# Havanese Rescue Annual Banquet & Auction



## Laurief (Nov 7, 2006)

Please Cross post;

HRI is a financially donation dependent organization. Please help us by sending an item for our August 8th, 2013 Reception/Dinner/Silent Auction. Be sure to join us for a fabulous evening and bid on your must-have choices!

Need a few ideas???
Camera, video recorder, portable GPS, beds, crates, crate pads, blankets, quilts, books, car seats, strollers, safety harnesses, Sherpa bags, backpacks, toys, interactive toys, doggie puzzles, Treats made in the USA, stairs, ramps, bowls mats, specialty bowls for aggressive eaters and water bowls for gulpers, any grooming items, collars, leashes, harnesses, sweaters, jackets, art and frames, gift certificates, jewelry, on-line dog store gift certificates from HavToHavIt, ladies purses, yard flags, human items: Gift baskets
The sky is the limit!! Thank you in advance!!!!

QUESTIONS? 
Email Laurie Frangione at [email protected]

SHIPPING?
Ship donations directly to:
Sue Magan
1000 Apricot Street, Hoffman Estates, 
IL 60169-4940

www.havaneserescue.com


----------



## Ewokpup (Nov 3, 2012)

Does the jewelry need to be dog themed? I make jewelry and was thinking of donating some pieces.


----------



## Laurief (Nov 7, 2006)

OH - no =- not at all!! 

We love ALL kinds of jewelry!!! And human items as well!!


----------



## Ewokpup (Nov 3, 2012)

Fabulous!


----------



## Laurief (Nov 7, 2006)

:bump::bump::bump::bump:

Please keep Havanese Rescue in mind when shopping and finding those great deals! Pick up one for yourself, and one to donate to Rescue. 

When you are going to pet fairs, and dog shows, ask vendors if they are willing to donate to our cause!!! 

We want to make this the best year ever for fundraising!!!!!

Please see Post#1 for the address to ship items to. 

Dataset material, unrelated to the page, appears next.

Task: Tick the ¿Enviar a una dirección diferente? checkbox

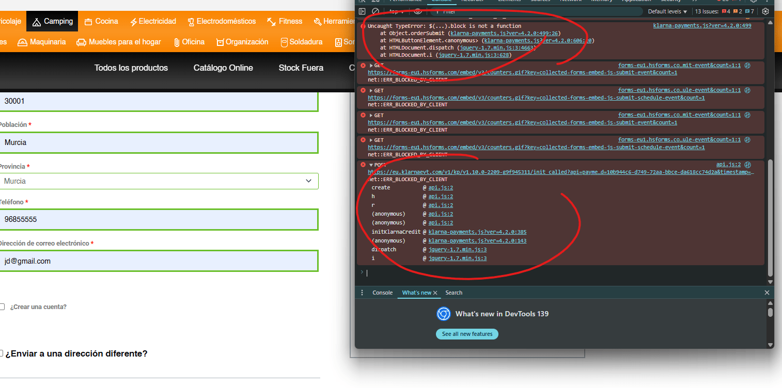Action: pyautogui.click(x=2, y=354)
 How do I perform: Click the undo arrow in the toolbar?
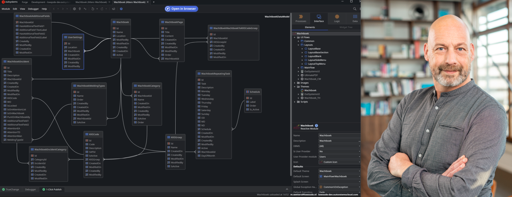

Thanks - and the rescue pups thank you!!!


----------



## Ewokpup (Nov 3, 2012)

Laurief said:


> :bump::bump::bump::bump:
> 
> Please keep Havanese Rescue in mind when shopping and finding those great deals! Pick up one for yourself, and one to donate to Rescue.
> 
> ...


Saw some good dog jackets on sale and it occurred to me, I'm not sure what size a hav would wear. Bama is a havapom so she is smaller than most havs.


----------



## TilliesMom (Sep 30, 2010)

Ewokpup said:


> Saw some good dog jackets on sale and it occurred to me, I'm not sure what size a hav would wear. Bama is a havapom so she is smaller than most havs.


how big is she?


----------



## Ewokpup (Nov 3, 2012)

Bama is 6 lbs., 8 inch neck aprox., 12 inch chest, and between 10 and 12 inches neck to tail. Although who knows how much of that is fluffy fur. ;-)


----------



## Laurief (Nov 7, 2006)

We are happy to accept donations of any size!! A lot of pup owners own other breeds as well as Havanese. I would say a medium or large if you are looking to get one to donate that would fit a Hav


----------



## JoyKM (Dec 26, 2012)

I would be happy to make a donation! It is a wonderful cause and a great way to introduce my leads to others. Thank you for asking! I will send two or three out to the address listed in the rescue forum.


----------



## Laurief (Nov 7, 2006)

Thank you so much!!! Be sure to include you business card, with email address!!


----------



## Ewokpup (Nov 3, 2012)

I was looking at HRI's online auction from last year to get a better idea as to what to donate. I'm a huge fan of flash sale sites like ruelala, ideeli and gilt, so I will be keeping my eye out for great items to donate. My craft studio is still a mess of boxes, so it might be a few weeks before I can start making items to donate. But so far I found an amazing deal on some dog coats so Bama and I have two dog fleece and a raincoat so far to donate. ;-)


----------



## Laurief (Nov 7, 2006)

:bump::bump::bump::bump:


----------



## Laurief (Nov 7, 2006)

In just 2 months (Thursday, August 8th), the Havanese Rescue Inc. Reception is being held during the HCA National Specialty in Chicago! Before a delicious complimentary dinner (this event is completely underwritten so 100% of the income from the evening goes to our "rescue kids"), please enjoy your favorite beverage while browsing up and down the tables displaying the fabulous possibilities to bid on in our Silent Auction and/or drop some tickets in the boxes and take your chances on winning something you must take home!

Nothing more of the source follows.